* **PROBLEM DETAILS**
Rewrite the records below, replacing "screenshot" with "screen capture" and leaving everything else unchanged. Omit the pictures from your answer.

-- start --

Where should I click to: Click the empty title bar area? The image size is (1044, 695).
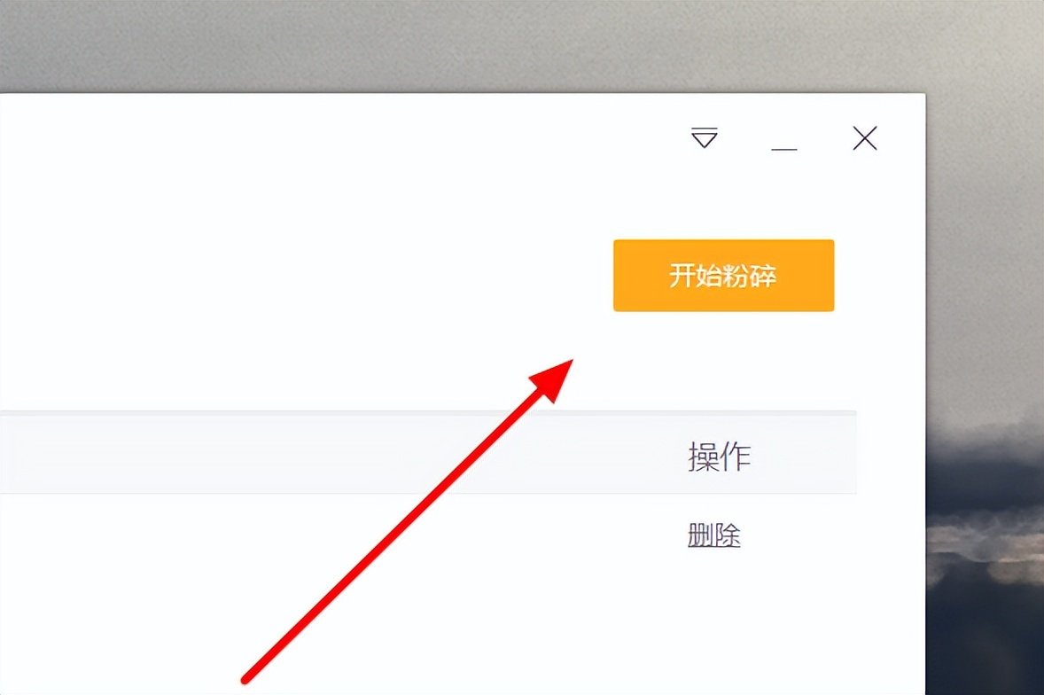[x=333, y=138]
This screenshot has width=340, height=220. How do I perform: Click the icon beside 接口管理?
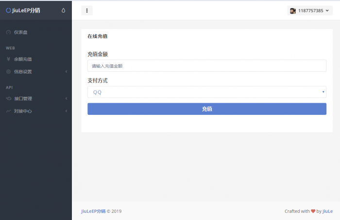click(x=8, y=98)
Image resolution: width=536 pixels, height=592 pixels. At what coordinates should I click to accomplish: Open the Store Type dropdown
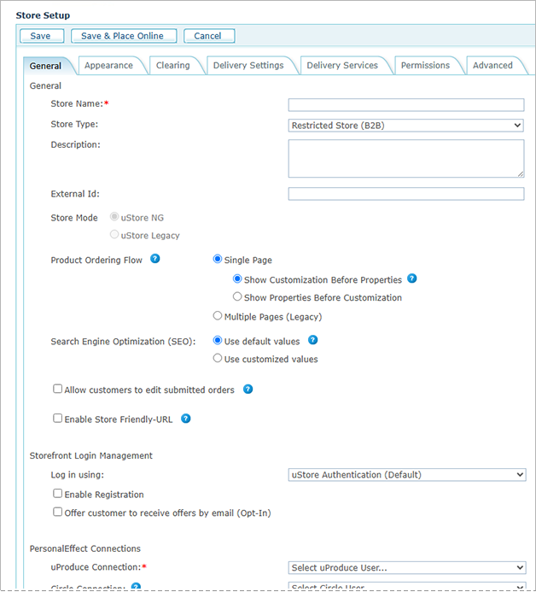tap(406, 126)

-- end --

* **SOLUTION FOR THIS PROBLEM**
Where should I click to: Click the empty title bar area? The image size is (1044, 695).
[x=333, y=138]
This screen capture has width=340, height=220. How do I perform: Click the icon beside 接口管理?
click(x=8, y=98)
Image resolution: width=536 pixels, height=592 pixels. At what coordinates should I click to accomplish: Open the Store Type dropdown
tap(406, 126)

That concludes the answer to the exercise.